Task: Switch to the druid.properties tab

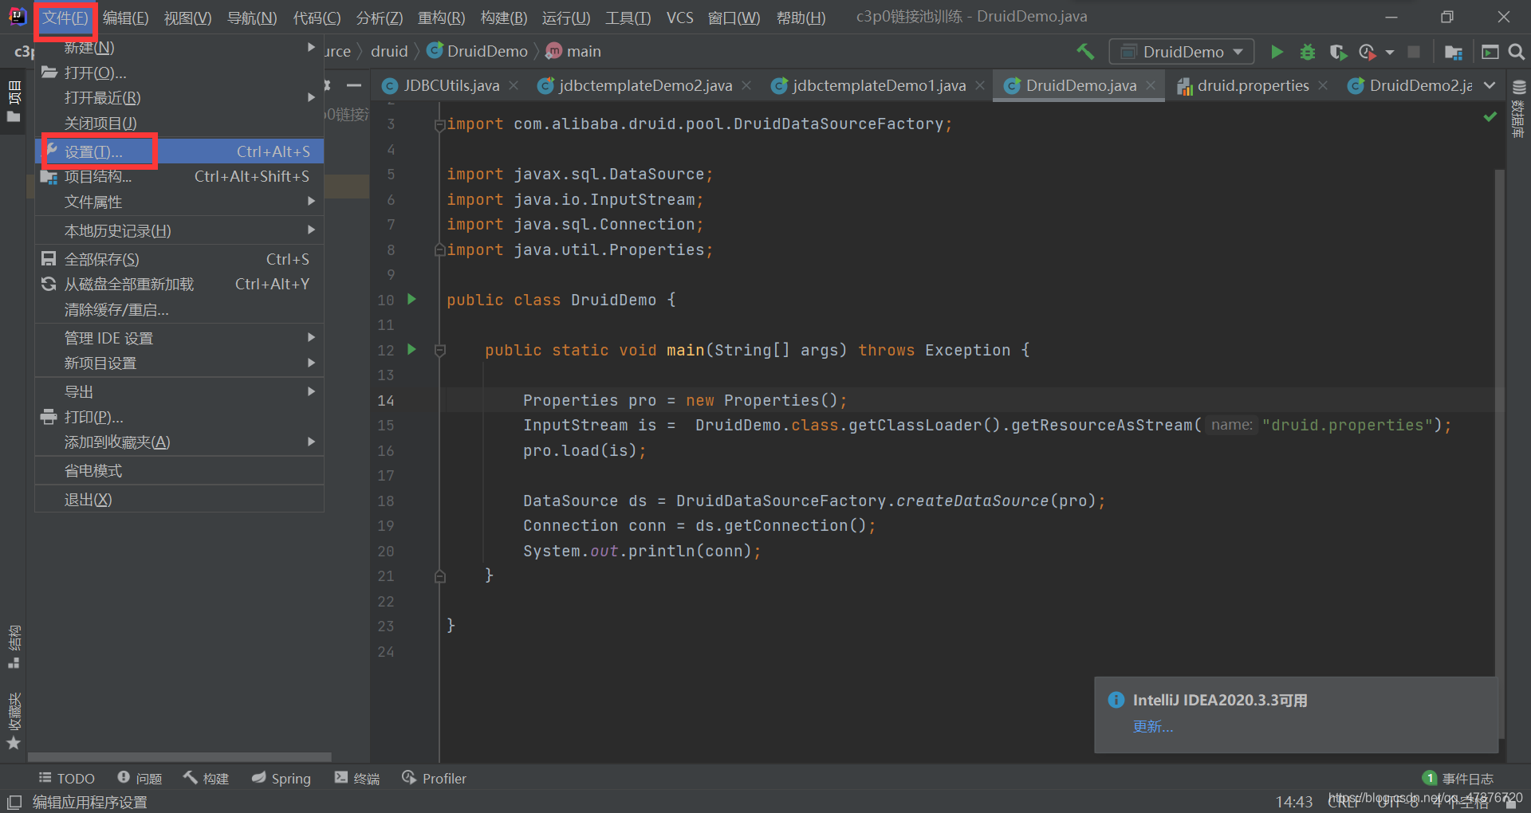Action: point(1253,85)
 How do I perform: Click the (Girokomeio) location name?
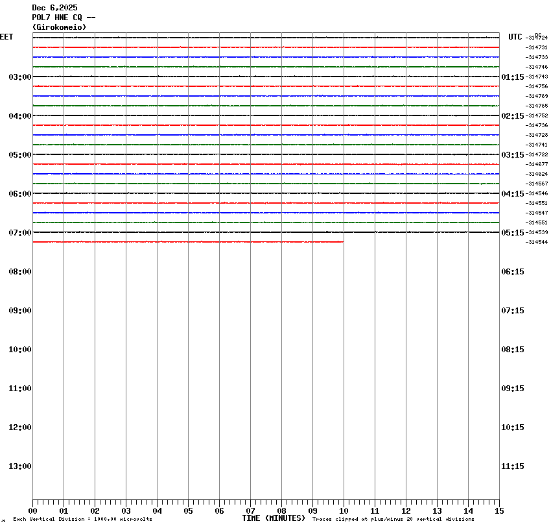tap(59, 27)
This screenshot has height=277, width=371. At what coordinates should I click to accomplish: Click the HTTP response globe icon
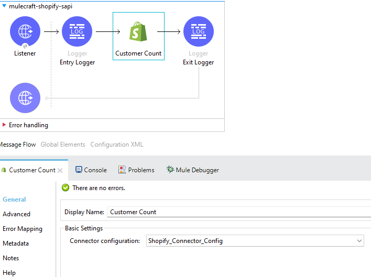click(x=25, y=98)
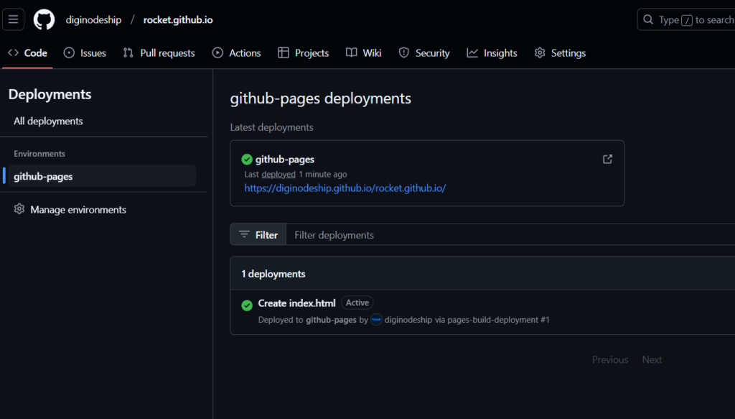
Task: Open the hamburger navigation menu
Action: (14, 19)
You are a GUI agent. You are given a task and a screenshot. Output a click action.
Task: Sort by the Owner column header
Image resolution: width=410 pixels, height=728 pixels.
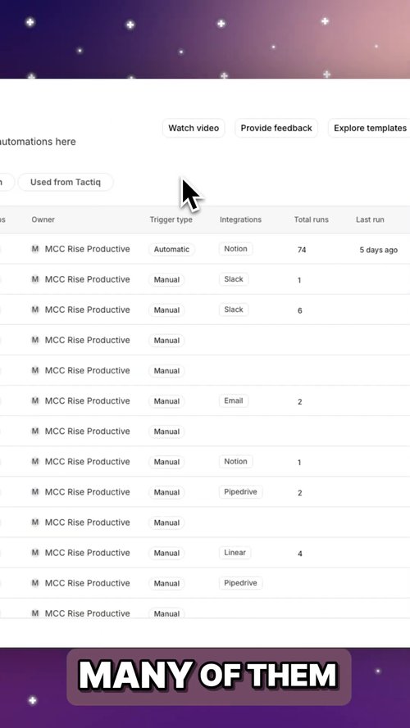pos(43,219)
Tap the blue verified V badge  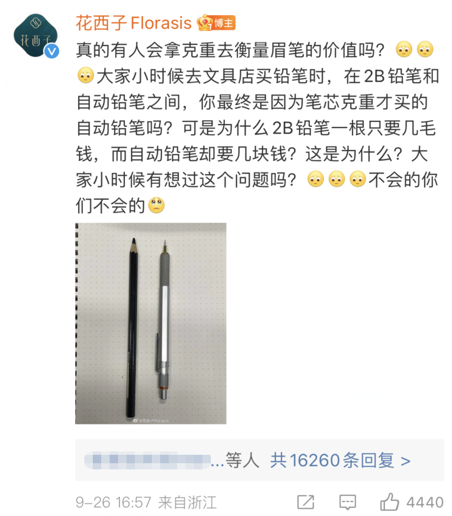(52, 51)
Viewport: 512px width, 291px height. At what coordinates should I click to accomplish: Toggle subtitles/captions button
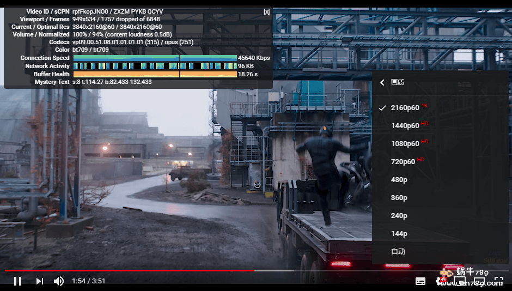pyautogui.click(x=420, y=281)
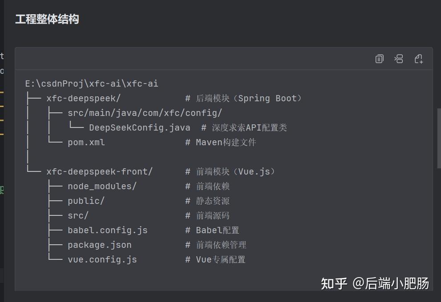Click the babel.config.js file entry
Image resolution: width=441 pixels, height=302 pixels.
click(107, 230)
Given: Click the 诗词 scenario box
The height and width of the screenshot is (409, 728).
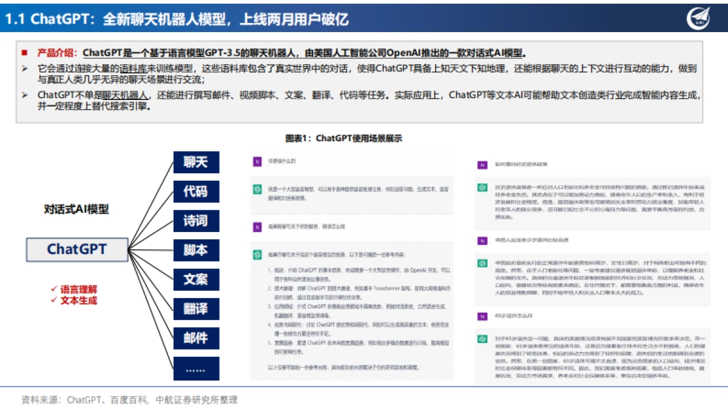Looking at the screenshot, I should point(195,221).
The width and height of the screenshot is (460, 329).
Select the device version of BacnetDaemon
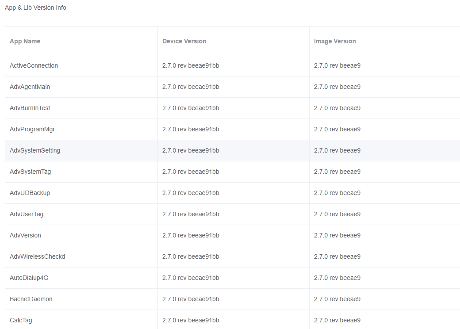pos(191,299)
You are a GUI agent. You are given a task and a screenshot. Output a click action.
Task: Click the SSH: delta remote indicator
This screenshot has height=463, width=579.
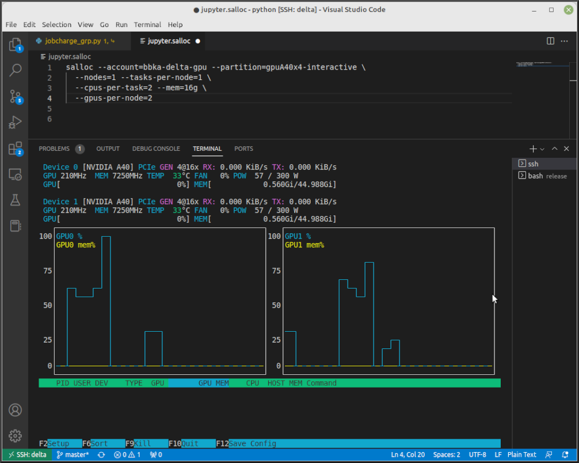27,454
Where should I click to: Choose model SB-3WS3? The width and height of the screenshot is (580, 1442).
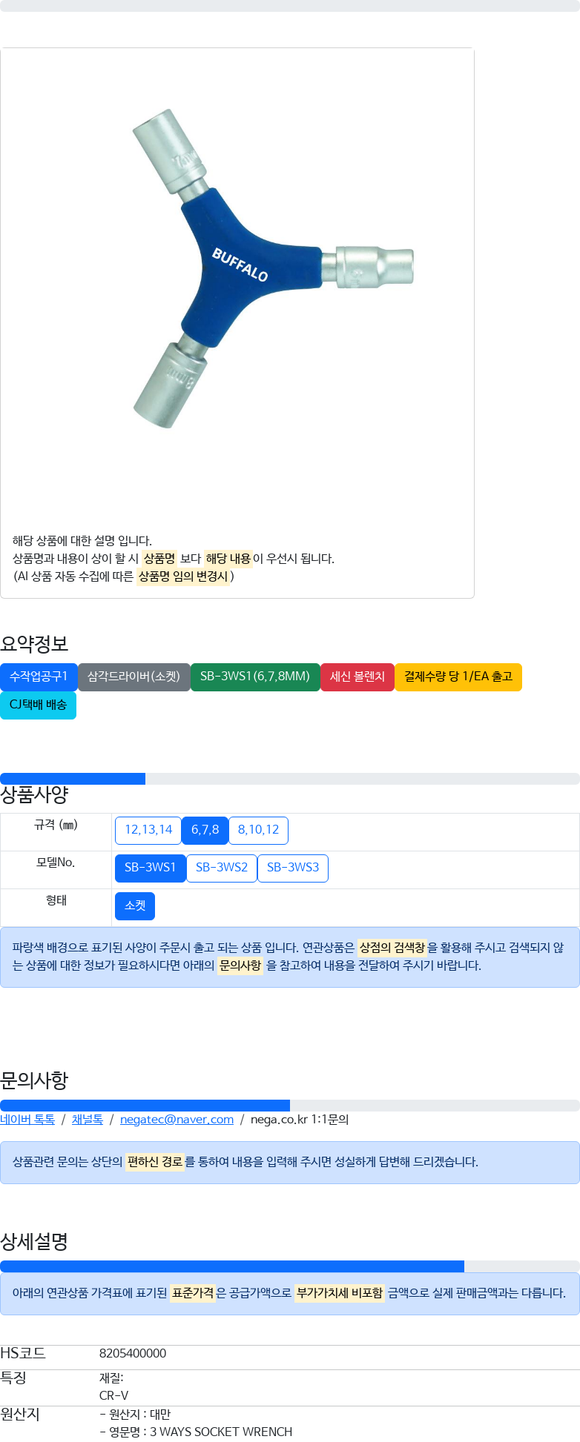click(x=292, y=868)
--------------------------------
TASK TO CARRY OUT -> The line that contains "Given: Click the 诗词 scenario box" opens the part to copy, and the last line of the records closes it; set down those lines exactly, pictures excluded.

ANSWER TO THIS TASK ->
Given: Click the 诗词 scenario box
The height and width of the screenshot is (409, 728).
Looking at the screenshot, I should point(195,221).
The width and height of the screenshot is (460, 329).
Select the device version of BacnetDaemon
pos(191,299)
You are a GUI agent. You are given a task and a screenshot. Output a click action.
Task: Click the SSH: delta remote indicator
This screenshot has height=463, width=579.
27,454
Where should I click to: Choose model SB-3WS3? The width and height of the screenshot is (580, 1442).
click(x=292, y=868)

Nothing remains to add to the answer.